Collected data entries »
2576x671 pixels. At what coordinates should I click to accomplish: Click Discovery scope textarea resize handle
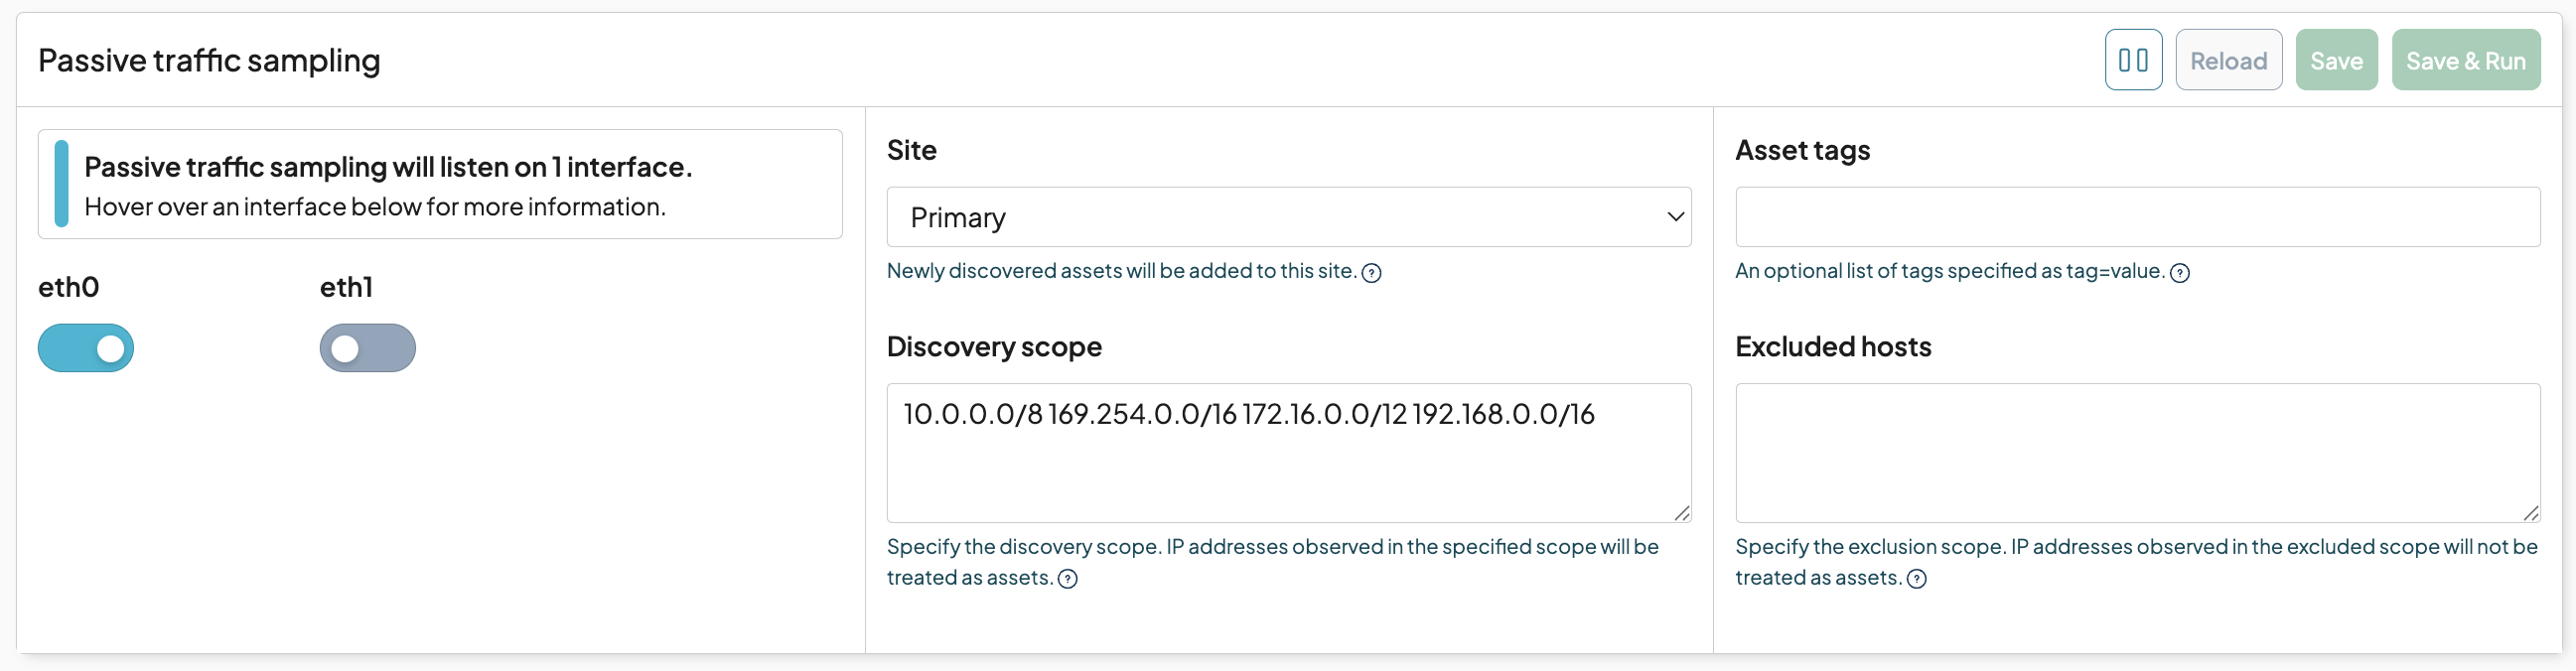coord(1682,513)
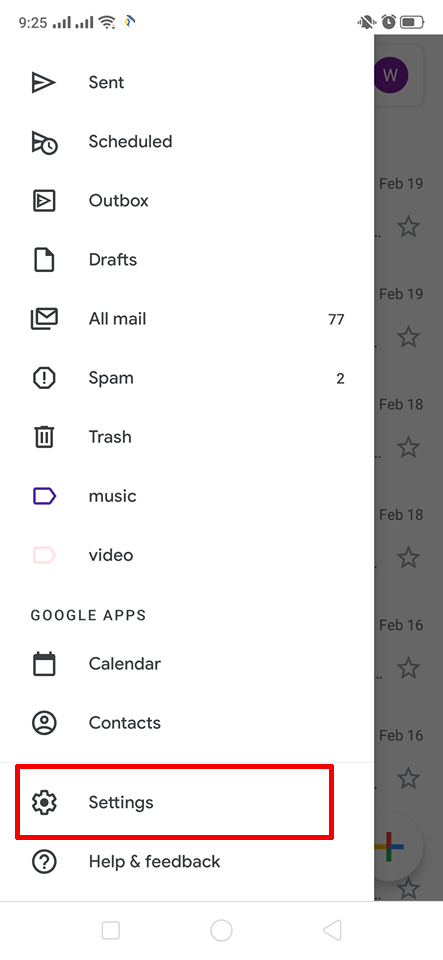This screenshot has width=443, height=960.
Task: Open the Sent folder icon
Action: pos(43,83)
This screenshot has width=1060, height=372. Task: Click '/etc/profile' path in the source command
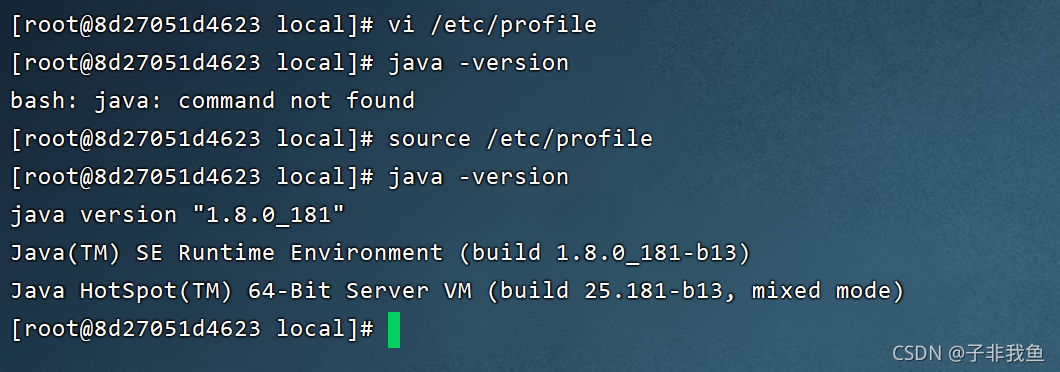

Task details »
Repeat the data exactly, excluding the pictures.

Answer »
2576x671 pixels. At what coordinates should I click to accomplish: Click Discovery scope textarea resize handle
coord(1682,513)
This screenshot has width=443, height=960.
Task: Open the Sent folder icon
Action: pos(43,83)
This screenshot has width=1060, height=372. Task: Click '/etc/profile' path in the source command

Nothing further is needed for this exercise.